Oh interesting -- so the time filters will work if language and country are specified?

sif-gondy commented 2 years ago

No.., pretty much every time a time_query is passed, being period or _end_date/startdate, the get_news method returns very few outputs (or even None for very popular keywords in 5y searches) and/or outside the desired time range. For example a simple request:

from gnews import GNews
from pprint import pprint

google_news = GNews(language='en', country="US", period="7d")

news = google_news.get_news('Pakistan')

pprint(news, indent=4)

Returns >

[   {   'description': "Babar Azam: 'Pakistan's lower order falling cheaply "
                       "was disappointing'  ESPNcricinfo",
        'published date': 'Thu, 28 Jul 2022 07:00:00 GMT',
        'publisher': {   'href': 'https://www.espncricinfo.com',
                         'title': 'ESPNcricinfo'},
        'title': "Babar Azam: 'Pakistan's lower order falling cheaply was "
                 "disappointing' - ESPNcricinfo",
        'url': 'https://www.espncricinfo.com/story/sl-vs-pak-2022-2nd-test-babar-azam-says-pakistans-lower-order-falling-cheaply-was-disappointing-1326527'}]

(Note the date is outside the desired range)

Not only en English-US but also for other languages as well. If you remove any time_query parameter you get the full output though so this bug has to be about a change in the url formatting regarding those:

time_query += '%20before%3A{}'.format(self.end_date) 
time_query += '%20after%3A{}'.format(self.start_date)
time_query += 'when%3A'.format(self._period)

Shouldn't this line have curly brackets somewhere for the .format()?:

time_query += 'when%3A'.format(self._period)
wpdevs commented 2 years ago

hopefully someone can chime in here to confirm @sif-gondy's suspicions.

ranahaani commented 2 years ago

This issue has been fixed, https://github.com/ranahaani/GNews/pull/41 Thanks @sif-gondy

speenoo commented 1 year ago

@ranahaani Hello, period still isnt working for me

## PROVIDED MATERIAL

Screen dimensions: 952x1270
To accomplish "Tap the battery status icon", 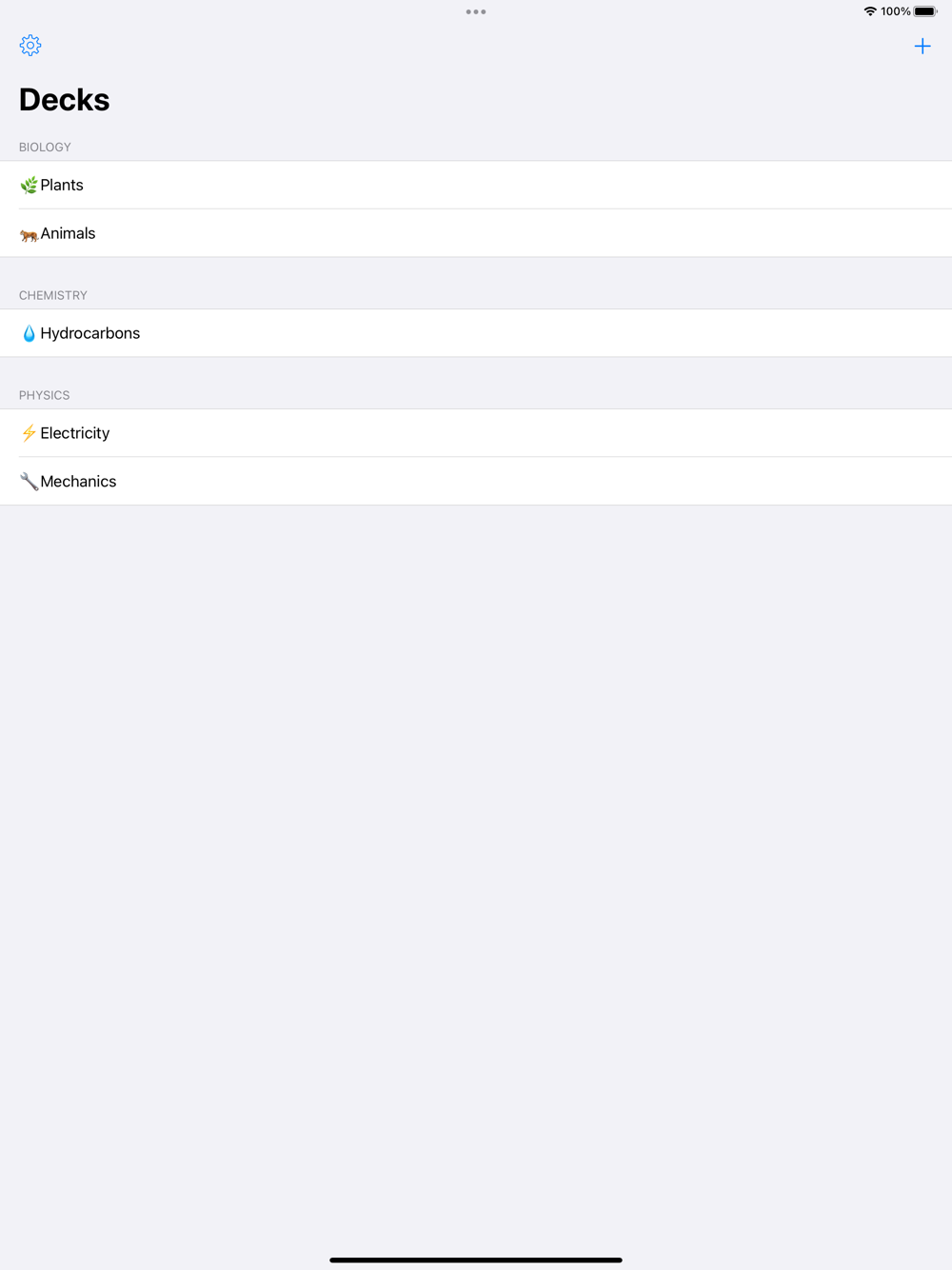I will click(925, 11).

...

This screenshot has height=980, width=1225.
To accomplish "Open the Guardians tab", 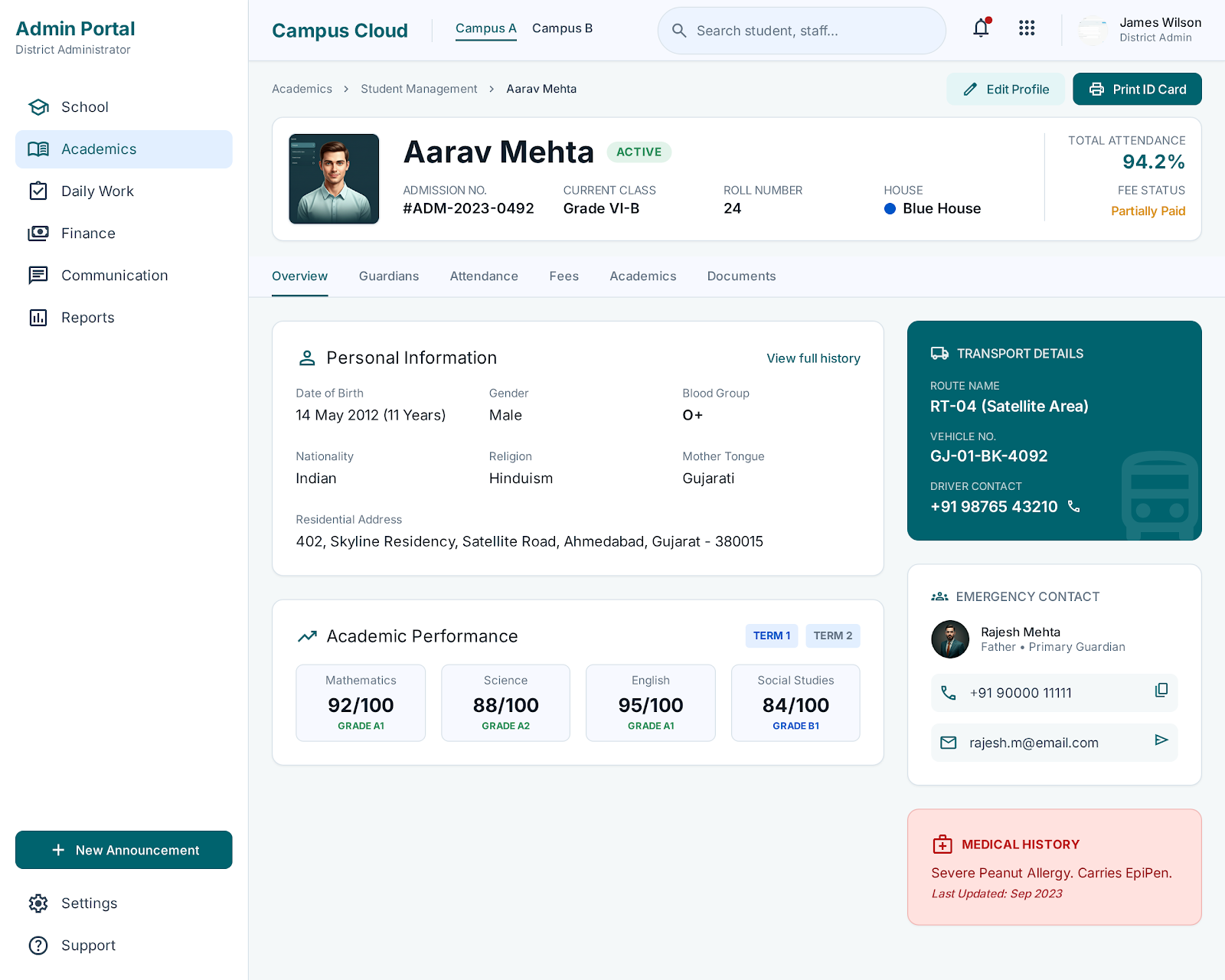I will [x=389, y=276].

==

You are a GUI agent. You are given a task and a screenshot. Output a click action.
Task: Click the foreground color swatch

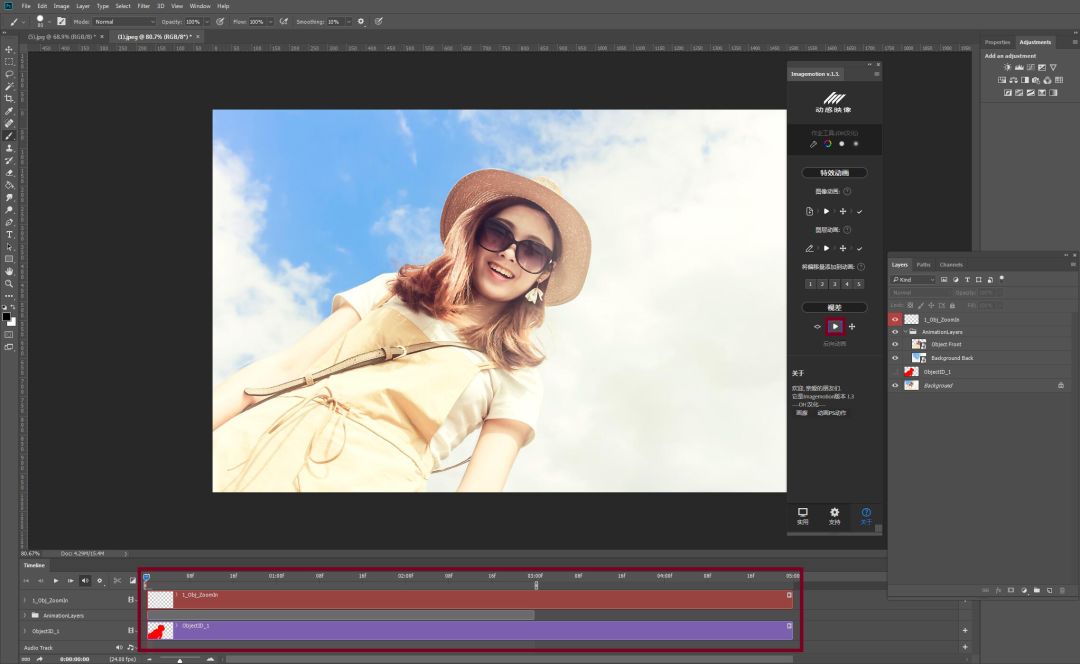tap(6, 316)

## WHAT TO PRODUCE
Please decide whether each statement agrees with the forum thread above, answering yes or no and quoting the deciding words: (a) Removing every time_query parameter gives the full output. (b) The problem affects only English-US searches. (c) A maintainer states that the issue has been fixed.

## TASK SOLUTION
(a) Yes: "If you remove any time_query parameter you get the full output though"
(b) No: "Not only en English-US but also for other languages as well."
(c) Yes: "This issue has been fixed"